(WHAT YOU WILL DO):
I need all of the entries printed exactly.

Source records

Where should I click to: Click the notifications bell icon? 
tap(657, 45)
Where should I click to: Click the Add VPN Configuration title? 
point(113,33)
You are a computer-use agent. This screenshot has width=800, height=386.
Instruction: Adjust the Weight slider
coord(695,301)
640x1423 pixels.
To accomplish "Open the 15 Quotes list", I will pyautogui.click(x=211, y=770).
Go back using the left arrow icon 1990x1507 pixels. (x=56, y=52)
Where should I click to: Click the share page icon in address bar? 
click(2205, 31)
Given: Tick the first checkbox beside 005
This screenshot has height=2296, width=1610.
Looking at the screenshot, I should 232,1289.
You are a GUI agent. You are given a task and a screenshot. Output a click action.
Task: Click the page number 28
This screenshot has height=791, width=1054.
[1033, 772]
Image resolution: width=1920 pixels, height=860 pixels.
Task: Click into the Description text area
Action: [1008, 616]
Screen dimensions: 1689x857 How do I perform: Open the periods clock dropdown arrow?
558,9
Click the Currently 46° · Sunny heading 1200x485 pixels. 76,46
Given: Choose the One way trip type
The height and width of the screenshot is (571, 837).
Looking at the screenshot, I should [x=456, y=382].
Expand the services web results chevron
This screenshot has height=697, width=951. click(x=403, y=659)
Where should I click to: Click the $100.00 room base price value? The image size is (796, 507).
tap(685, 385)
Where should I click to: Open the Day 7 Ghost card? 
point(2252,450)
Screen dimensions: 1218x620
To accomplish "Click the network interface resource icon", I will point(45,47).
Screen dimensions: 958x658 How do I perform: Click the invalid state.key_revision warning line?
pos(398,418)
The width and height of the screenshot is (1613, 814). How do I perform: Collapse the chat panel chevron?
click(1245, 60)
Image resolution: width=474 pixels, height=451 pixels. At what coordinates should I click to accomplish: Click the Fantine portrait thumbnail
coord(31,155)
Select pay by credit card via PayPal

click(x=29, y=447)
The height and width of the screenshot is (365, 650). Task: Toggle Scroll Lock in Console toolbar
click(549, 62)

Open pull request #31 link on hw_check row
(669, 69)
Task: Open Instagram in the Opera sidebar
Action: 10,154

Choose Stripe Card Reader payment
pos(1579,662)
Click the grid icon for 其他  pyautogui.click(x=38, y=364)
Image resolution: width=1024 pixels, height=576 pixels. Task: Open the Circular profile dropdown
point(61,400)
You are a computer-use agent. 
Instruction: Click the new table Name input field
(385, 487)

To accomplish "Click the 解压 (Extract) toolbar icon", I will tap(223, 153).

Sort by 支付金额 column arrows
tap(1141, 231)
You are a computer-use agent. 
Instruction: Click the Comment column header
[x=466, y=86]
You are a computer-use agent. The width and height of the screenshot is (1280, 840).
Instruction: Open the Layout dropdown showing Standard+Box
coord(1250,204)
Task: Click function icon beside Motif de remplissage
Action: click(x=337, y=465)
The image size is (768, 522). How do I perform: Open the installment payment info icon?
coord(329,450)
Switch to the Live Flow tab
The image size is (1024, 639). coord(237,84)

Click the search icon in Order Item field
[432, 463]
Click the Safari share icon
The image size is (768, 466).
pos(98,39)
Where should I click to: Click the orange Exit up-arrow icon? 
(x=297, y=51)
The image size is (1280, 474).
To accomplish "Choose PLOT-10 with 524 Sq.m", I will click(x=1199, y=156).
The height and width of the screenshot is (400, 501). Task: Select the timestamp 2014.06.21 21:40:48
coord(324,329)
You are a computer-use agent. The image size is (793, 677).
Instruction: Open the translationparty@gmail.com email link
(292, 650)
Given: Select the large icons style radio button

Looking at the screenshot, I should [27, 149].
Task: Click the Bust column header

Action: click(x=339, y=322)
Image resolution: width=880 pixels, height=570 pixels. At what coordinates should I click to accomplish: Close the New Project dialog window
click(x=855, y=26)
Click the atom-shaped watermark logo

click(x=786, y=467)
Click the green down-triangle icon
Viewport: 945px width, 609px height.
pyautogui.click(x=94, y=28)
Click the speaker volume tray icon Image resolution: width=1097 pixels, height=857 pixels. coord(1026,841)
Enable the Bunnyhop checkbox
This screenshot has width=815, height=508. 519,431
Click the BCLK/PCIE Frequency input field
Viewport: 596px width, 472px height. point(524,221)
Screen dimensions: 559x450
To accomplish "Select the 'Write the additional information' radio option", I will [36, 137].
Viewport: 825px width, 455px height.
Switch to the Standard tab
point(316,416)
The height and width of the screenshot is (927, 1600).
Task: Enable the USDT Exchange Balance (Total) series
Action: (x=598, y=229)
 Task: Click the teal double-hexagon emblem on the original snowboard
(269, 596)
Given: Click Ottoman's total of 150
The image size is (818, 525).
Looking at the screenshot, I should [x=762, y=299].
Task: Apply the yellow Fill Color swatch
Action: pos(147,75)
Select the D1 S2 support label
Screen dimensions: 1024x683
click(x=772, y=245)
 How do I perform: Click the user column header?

(SOLUTION TO THIS TASK):
Where should I click to: Click the notifications bell icon? 
tap(657, 45)
Where should I click to: Click the Add VPN Configuration title? 
point(113,33)
You are a computer-use agent. This screenshot has width=800, height=386.
Instruction: Adjust the Weight slider
coord(695,301)
640x1423 pixels.
To accomplish "Open the 15 Quotes list", I will pyautogui.click(x=211, y=770).
Go back using the left arrow icon 1990x1507 pixels. (x=56, y=52)
Where should I click to: Click the share page icon in address bar? 
click(2205, 31)
Given: Tick the first checkbox beside 005
This screenshot has height=2296, width=1610.
Looking at the screenshot, I should 232,1289.
You are a GUI agent. You are given a task and a screenshot. Output a click action.
Task: Click the page number 28
This screenshot has height=791, width=1054.
[1033, 772]
Image resolution: width=1920 pixels, height=860 pixels.
Task: Click into the Description text area
Action: [1008, 616]
Screen dimensions: 1689x857 How do I perform: Open the periods clock dropdown arrow?
558,9
Click the Currently 46° · Sunny heading 1200x485 pixels. 76,46
Given: Choose the One way trip type
The height and width of the screenshot is (571, 837).
Looking at the screenshot, I should [x=456, y=382].
Expand the services web results chevron
This screenshot has height=697, width=951. click(x=403, y=659)
Where should I click to: Click the $100.00 room base price value? The image size is (796, 507).
tap(685, 385)
Where should I click to: Open the Day 7 Ghost card? 
point(2252,450)
Screen dimensions: 1218x620
To accomplish "Click the network interface resource icon", I will point(45,47).
Screen dimensions: 958x658 How do I perform: Click the invalid state.key_revision warning line?
pos(398,418)
The width and height of the screenshot is (1613, 814). How do I perform: Collapse the chat panel chevron?
click(1245, 60)
Image resolution: width=474 pixels, height=451 pixels. At what coordinates should I click to accomplish: Click the Fantine portrait thumbnail
coord(31,155)
Select pay by credit card via PayPal

click(x=29, y=447)
The height and width of the screenshot is (365, 650). Task: Toggle Scroll Lock in Console toolbar
click(549, 62)

Open pull request #31 link on hw_check row
(669, 69)
Task: Open Instagram in the Opera sidebar
Action: 10,154

Choose Stripe Card Reader payment
pos(1579,662)
Click the grid icon for 其他  pyautogui.click(x=38, y=364)
Image resolution: width=1024 pixels, height=576 pixels. Task: Open the Circular profile dropdown
point(61,400)
You are a computer-use agent. 
Instruction: Click the new table Name input field
(385, 487)

To accomplish "Click the 解压 (Extract) toolbar icon", I will tap(223, 153).

Sort by 支付金额 column arrows
tap(1141, 231)
You are a computer-use agent. 
Instruction: Click the Comment column header
[x=466, y=86]
You are a computer-use agent. The width and height of the screenshot is (1280, 840).
Instruction: Open the Layout dropdown showing Standard+Box
coord(1250,204)
Task: Click function icon beside Motif de remplissage
Action: click(x=337, y=465)
The image size is (768, 522). How do I perform: Open the installment payment info icon?
coord(329,450)
Switch to the Live Flow tab
The image size is (1024, 639). coord(237,84)

Click the search icon in Order Item field
[432, 463]
Click the Safari share icon
The image size is (768, 466).
pos(98,39)
Where should I click to: Click the orange Exit up-arrow icon? 
(x=297, y=51)
The image size is (1280, 474).
To accomplish "Choose PLOT-10 with 524 Sq.m", I will click(x=1199, y=156).
The height and width of the screenshot is (400, 501). Task: Select the timestamp 2014.06.21 21:40:48
coord(324,329)
You are a computer-use agent. The image size is (793, 677).
Instruction: Open the translationparty@gmail.com email link
(292, 650)
Given: Select the large icons style radio button

Looking at the screenshot, I should [27, 149].
Task: Click the Bust column header

Action: click(x=339, y=322)
Image resolution: width=880 pixels, height=570 pixels. At what coordinates should I click to accomplish: Close the New Project dialog window
click(x=855, y=26)
Click the atom-shaped watermark logo

click(x=786, y=467)
Click the green down-triangle icon
Viewport: 945px width, 609px height.
pyautogui.click(x=94, y=28)
Click the speaker volume tray icon Image resolution: width=1097 pixels, height=857 pixels. coord(1026,841)
Enable the Bunnyhop checkbox
This screenshot has width=815, height=508. 519,431
Click the BCLK/PCIE Frequency input field
Viewport: 596px width, 472px height. point(524,221)
Screen dimensions: 559x450
To accomplish "Select the 'Write the additional information' radio option", I will [36, 137].
Viewport: 825px width, 455px height.
Switch to the Standard tab
point(316,416)
The height and width of the screenshot is (927, 1600).
Task: Enable the USDT Exchange Balance (Total) series
Action: (x=598, y=229)
 Task: Click the teal double-hexagon emblem on the original snowboard
(269, 596)
Given: Click Ottoman's total of 150
The image size is (818, 525).
Looking at the screenshot, I should [x=762, y=299].
Task: Apply the yellow Fill Color swatch
Action: pos(147,75)
Select the D1 S2 support label
Screen dimensions: 1024x683
click(x=772, y=245)
 How do I perform: Click the user column header?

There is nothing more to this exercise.